• **Text passage**:

The reason focusing can become so difficult is because the focusing distance and the amount of tilt do not independently control the focus plane's location. In other words, changing the focusing distance changes the angle of the focus plane in addition to changing its distance. Focusing can therefore become an iterative process of alternately adjusting the focusing distance and lens tilt until the photo looks best.

Perhaps the easiest scenarios are those which demand more tilt than the lens supports. In these cases one can just use maximal tilt in the chosen direction, then choose the focus distance which achieves the best available depth of field placement. No tilt/focusing iterations are required.

For more difficult focusing scenarios, tilt shift lenses are usually focused using trial and error techniques through the viewfinder. This works by following a systematic procedure of alternating between setting the focusing distance and tilt, with the aim of having the focus plane converge onto the desired location. Since accurate focusing requires consistent and careful attention to detail, using a tripod is almost always a must.

• **Data segment**:

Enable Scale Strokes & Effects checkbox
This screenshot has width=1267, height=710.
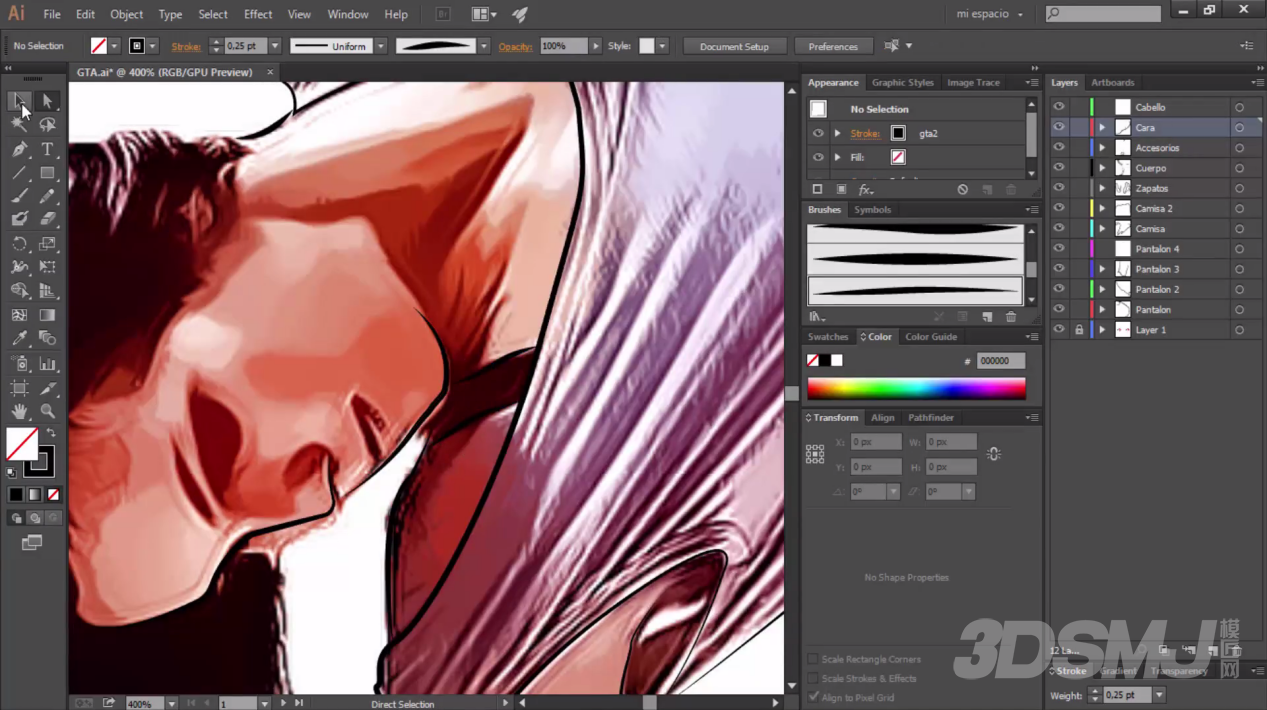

• **Actions to take**:
1: In the passage on tilt-shift focusing, write out the section starting at "Perhaps the easiest" and ending at "always a must.".
2: Can you rewrite the paragraph of the passage on tilt-shift focusing that begins "For more difficult focusing scenarios" as a short list that keeps its main facts?
3: Do these statements agree with the passage on tilt-shift focusing? Answer yes or no for each, quoting the words that decide it.
(a) Changing the focusing distance moves the focus plane without changing its angle.
(b) When a scene demands more tilt than the lens supports, repeated tilt and focus adjustments are needed.
(c) A tripod is almost always necessary for the trial-and-error method.

• **Full solutions**:
1:
Perhaps the easiest scenarios are those which demand more tilt than the lens supports. In these cases one can just use maximal tilt in the chosen direction, then choose the focus distance which achieves the best available depth of field placement. No tilt/focusing iterations are required.

For more difficult focusing scenarios, tilt shift lenses are usually focused using trial and error techniques through the viewfinder. This works by following a systematic procedure of alternating between setting the focusing distance and tilt, with the aim of having the focus plane converge onto the desired location. Since accurate focusing requires consistent and careful attention to detail, using a tripod is almost always a must.

2:
- In harder focusing scenarios, tilt-shift lenses are usually focused by trial and error through the viewfinder.
- The procedure alternates systematically between setting the focusing distance and the tilt, so that the focus plane converges onto the desired location.
- Because accurate focusing needs consistent, careful attention to detail, a tripod is almost always a must.

3:
(a) No: "changing the focusing distance changes the angle of the focus plane in addition to changing its distance."
(b) No: "No tilt/focusing iterations are required."
(c) Yes: "using a tripod is almost always a must."